> **What needs to be done**
Within the data that follows, how many lines contain the word "Select"? Reply with only the number.

(Extracted records)
::::::

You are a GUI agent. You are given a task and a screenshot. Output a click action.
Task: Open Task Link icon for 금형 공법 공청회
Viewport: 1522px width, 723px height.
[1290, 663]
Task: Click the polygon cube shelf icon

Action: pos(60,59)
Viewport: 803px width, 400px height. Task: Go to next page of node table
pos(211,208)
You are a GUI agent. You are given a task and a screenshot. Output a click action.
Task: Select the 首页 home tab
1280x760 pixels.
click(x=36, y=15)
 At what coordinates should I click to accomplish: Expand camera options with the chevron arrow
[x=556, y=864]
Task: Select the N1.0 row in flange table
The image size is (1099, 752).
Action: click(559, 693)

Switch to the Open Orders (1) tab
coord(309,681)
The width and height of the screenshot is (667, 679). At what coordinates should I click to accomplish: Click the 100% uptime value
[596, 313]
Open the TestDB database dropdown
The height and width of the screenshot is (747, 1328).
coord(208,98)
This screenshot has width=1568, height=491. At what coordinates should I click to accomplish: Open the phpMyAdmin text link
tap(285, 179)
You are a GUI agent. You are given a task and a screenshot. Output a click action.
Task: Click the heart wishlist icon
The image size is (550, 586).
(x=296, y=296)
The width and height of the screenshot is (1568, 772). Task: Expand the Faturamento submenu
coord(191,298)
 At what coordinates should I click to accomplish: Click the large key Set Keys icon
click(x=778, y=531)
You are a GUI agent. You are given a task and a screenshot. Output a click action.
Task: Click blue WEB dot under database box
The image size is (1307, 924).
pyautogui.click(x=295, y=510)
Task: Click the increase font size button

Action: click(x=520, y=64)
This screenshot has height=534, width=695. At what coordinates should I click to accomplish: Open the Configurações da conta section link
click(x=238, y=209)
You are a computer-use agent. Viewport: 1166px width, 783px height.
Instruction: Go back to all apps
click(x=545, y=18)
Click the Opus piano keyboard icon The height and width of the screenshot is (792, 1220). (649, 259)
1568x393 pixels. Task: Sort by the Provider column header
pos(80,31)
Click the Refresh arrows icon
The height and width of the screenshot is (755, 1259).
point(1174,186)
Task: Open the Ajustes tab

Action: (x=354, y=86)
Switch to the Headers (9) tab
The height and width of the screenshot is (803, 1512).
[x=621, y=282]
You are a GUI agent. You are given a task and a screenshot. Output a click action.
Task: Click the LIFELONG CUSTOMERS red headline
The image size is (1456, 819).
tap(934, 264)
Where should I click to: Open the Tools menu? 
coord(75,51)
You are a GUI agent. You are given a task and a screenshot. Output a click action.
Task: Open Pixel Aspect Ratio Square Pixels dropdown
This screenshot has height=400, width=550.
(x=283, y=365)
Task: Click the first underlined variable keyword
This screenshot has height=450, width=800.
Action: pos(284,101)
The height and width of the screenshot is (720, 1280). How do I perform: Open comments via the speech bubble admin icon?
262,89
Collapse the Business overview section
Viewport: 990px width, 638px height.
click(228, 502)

::::::

> **Answer box**
2